→ WHAT THE TASK REQUIRES:
Render each line of the listing below as an item in a numbered list, omitting any blank lines.

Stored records
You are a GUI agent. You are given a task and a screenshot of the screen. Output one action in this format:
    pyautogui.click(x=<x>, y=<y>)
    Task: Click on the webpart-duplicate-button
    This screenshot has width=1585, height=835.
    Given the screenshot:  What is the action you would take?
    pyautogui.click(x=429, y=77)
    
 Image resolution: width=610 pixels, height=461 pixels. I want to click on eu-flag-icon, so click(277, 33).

→ SOLUTION TO THIS EXERCISE:
1. You are a GUI agent. You are given a task and a screenshot of the screen. Output one action in this format:
2.     pyautogui.click(x=<x>, y=<y>)
3.     Task: Click on the webpart-duplicate-button
4.     This screenshot has width=1585, height=835.
5.     Given the screenshot:  What is the action you would take?
6.     pyautogui.click(x=429, y=77)
7.  Image resolution: width=610 pixels, height=461 pixels. I want to click on eu-flag-icon, so click(277, 33).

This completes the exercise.